Selection:
With WM, II exchanges work a little differently than other systems so there's a learning curve.  
With Request First, there is the possibility of credits moving back and forth; that is the problem.  Whether a cancellation or an eplus, credits are refunded or taken, perhaps the number of credits used goes up or down.  It's all done without a set week and cost.
With Deposit First, you get a set week with a set cost.  There are no credits going back and forth that they need to keep track of.  You pay for that week in credits when you make the deposit.  At that point, it's a done deal and there is no refund.  If you cancel the trade, you get the same week back to trade again.   If you can't use the week in the 2 years or so until it expires, you lose the week; again no refund.  With eplus, it's the same thing.  The trade moves through and the only change may be an upgrade fee from II.  However, as far as WM knows, nothing has happened.  No credits are moving around so they aren't involved.

Problems and tasks:
A. In the exchange passage, what happens under Deposit First if you cancel the trade?
B. Write the next part of the passage on WM and II exchanges, picking up after its last sentence.
The rows play no part in the tasks on the exchange passage.

A run of records:
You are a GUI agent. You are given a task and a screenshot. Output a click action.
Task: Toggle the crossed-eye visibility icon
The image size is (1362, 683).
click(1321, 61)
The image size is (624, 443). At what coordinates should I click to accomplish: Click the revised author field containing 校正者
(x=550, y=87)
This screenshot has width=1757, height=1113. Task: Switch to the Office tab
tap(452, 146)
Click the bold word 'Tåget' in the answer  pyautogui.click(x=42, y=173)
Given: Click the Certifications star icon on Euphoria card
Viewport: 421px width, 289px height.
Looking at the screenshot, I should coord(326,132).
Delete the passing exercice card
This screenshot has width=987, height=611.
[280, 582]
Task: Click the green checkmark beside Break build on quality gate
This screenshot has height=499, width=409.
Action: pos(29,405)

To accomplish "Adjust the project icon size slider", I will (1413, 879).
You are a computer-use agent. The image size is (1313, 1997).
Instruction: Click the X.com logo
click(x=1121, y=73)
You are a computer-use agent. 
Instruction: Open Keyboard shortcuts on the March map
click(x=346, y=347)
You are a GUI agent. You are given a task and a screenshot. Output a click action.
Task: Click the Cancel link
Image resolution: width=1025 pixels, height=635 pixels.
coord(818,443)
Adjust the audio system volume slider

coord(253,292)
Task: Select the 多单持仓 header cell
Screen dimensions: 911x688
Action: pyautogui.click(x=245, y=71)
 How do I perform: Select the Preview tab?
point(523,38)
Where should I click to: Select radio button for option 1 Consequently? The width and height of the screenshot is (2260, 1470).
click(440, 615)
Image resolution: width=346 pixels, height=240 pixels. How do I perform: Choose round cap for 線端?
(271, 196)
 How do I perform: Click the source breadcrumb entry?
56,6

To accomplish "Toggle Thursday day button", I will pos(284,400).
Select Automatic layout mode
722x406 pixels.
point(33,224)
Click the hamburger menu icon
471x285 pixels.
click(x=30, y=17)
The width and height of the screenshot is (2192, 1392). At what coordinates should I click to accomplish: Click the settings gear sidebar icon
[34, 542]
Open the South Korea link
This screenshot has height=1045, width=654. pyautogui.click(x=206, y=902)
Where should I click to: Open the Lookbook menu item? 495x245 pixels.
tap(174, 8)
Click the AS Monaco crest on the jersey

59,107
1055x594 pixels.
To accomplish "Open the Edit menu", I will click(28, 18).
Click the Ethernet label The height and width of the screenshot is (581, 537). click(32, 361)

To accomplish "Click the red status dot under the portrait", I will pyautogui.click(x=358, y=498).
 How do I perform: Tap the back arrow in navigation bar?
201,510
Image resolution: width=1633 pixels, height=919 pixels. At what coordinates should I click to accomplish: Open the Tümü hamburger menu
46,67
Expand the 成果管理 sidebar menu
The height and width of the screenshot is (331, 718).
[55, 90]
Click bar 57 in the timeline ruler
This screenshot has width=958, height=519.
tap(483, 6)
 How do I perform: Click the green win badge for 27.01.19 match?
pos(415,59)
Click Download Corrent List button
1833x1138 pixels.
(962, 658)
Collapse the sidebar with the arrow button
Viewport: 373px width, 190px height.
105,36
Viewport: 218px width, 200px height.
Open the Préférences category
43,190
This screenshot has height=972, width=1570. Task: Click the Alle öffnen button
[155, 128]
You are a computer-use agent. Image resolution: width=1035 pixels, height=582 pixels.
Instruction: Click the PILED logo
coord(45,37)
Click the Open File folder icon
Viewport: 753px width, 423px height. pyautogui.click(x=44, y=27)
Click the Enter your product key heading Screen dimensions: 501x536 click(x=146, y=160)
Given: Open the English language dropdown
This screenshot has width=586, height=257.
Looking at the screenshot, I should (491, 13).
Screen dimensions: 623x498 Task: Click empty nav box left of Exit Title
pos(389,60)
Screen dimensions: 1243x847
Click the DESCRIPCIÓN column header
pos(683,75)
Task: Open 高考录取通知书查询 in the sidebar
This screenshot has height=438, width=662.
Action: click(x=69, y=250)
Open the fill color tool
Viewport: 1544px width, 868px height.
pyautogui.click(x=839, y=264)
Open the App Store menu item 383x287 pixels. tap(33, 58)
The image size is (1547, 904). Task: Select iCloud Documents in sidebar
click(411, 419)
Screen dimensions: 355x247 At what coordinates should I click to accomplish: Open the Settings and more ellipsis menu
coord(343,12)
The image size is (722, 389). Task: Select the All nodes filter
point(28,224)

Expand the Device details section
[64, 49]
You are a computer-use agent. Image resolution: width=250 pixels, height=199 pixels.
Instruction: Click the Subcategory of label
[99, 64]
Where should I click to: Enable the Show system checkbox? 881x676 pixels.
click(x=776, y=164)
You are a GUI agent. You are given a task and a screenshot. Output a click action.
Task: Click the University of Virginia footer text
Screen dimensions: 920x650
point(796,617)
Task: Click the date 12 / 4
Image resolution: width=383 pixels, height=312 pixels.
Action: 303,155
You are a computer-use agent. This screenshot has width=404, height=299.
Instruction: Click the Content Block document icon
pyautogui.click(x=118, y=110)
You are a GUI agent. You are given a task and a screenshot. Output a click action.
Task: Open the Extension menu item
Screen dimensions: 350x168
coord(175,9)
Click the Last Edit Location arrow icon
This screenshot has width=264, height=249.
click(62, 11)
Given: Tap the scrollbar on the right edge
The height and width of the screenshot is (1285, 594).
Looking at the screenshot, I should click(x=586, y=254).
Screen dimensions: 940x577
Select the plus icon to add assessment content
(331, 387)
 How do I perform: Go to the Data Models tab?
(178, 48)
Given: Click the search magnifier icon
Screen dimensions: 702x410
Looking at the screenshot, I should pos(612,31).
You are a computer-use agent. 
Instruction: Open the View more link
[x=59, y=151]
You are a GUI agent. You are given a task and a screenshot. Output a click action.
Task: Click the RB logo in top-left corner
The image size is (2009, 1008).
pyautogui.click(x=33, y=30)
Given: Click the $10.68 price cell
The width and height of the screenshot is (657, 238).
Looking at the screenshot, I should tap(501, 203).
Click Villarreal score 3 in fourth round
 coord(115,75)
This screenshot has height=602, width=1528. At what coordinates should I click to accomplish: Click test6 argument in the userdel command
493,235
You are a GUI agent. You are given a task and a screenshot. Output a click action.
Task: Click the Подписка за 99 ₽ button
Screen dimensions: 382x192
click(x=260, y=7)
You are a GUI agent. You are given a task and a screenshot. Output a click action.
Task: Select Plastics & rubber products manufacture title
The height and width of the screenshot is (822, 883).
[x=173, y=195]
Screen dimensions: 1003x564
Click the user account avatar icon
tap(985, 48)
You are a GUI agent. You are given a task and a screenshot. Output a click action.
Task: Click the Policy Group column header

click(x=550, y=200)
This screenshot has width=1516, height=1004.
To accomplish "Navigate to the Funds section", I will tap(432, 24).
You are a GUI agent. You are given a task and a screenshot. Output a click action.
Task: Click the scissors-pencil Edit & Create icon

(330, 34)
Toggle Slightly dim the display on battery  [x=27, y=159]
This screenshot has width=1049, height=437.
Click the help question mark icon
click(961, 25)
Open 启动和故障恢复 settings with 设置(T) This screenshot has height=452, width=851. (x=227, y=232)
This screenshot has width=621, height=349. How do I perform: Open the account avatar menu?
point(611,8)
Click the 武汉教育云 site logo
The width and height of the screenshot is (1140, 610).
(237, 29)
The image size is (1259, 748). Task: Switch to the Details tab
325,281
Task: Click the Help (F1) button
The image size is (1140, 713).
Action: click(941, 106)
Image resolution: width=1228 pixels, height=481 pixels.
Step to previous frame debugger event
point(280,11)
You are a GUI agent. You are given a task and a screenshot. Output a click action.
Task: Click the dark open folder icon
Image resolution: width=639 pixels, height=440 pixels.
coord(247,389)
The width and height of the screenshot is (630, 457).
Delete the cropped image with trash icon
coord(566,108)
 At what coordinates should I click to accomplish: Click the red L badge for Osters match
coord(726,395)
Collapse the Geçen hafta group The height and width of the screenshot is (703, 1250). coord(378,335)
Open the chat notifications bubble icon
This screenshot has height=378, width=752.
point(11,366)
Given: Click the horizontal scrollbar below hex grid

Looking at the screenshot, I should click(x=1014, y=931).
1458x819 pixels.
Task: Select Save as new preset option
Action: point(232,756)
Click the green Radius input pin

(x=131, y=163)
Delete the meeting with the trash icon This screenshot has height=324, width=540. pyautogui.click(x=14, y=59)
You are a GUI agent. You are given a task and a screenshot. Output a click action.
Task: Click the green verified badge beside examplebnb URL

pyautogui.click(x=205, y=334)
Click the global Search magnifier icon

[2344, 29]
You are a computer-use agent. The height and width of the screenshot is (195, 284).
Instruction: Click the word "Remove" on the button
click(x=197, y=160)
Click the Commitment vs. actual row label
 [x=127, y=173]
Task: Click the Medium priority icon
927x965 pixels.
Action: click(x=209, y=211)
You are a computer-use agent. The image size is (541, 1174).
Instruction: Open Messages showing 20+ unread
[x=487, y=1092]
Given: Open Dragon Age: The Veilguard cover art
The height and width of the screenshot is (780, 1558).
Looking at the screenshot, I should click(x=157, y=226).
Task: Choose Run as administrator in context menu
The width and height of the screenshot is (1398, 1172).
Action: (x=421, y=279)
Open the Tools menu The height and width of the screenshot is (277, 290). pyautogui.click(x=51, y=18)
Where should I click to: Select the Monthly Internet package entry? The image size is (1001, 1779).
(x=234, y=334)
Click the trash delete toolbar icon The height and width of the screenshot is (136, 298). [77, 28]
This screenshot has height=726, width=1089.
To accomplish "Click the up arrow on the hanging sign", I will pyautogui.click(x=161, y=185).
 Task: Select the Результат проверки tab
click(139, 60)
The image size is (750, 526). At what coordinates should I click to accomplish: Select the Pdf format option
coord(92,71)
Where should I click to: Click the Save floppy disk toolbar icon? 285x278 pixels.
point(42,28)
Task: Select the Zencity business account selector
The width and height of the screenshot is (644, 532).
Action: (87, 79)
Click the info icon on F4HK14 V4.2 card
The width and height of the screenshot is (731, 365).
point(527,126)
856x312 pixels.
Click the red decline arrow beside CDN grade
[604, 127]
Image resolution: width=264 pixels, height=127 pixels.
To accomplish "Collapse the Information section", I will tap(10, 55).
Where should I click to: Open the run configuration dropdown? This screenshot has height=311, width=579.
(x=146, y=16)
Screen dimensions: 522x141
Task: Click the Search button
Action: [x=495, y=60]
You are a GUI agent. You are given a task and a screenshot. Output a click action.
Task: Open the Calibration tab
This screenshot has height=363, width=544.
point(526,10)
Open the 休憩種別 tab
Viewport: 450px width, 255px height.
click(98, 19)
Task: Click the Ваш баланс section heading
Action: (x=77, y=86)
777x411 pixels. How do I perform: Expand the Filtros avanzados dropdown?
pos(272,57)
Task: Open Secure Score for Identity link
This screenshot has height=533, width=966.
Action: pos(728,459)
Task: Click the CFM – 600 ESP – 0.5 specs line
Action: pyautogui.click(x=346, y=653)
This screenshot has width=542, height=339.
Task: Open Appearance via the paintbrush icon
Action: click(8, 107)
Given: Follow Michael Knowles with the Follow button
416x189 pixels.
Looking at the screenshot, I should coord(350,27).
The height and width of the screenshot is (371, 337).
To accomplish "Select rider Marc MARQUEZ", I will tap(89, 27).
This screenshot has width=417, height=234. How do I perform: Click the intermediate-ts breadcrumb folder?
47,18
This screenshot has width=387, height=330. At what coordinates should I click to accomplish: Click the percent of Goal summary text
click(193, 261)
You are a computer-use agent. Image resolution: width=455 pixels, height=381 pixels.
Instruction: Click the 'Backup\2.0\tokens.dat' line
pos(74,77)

The responses:
A. You get the same week back to trade again.

B.
Request first allows maximum flexibility with the ability to cancel within 24 hours and the greatest trading power.
Deposit First is easier to deal with the changes of eplus, and you can potentially trade up, but it's also a done deal.  So you need to be flexible and understand what is likely before proceeding.  I've only done one request first years ago.  All my other trades are deposit first and I've used eplus a lot.


----------



## exyeh (Aug 8, 2022)

Thank you very much for clearifacation!!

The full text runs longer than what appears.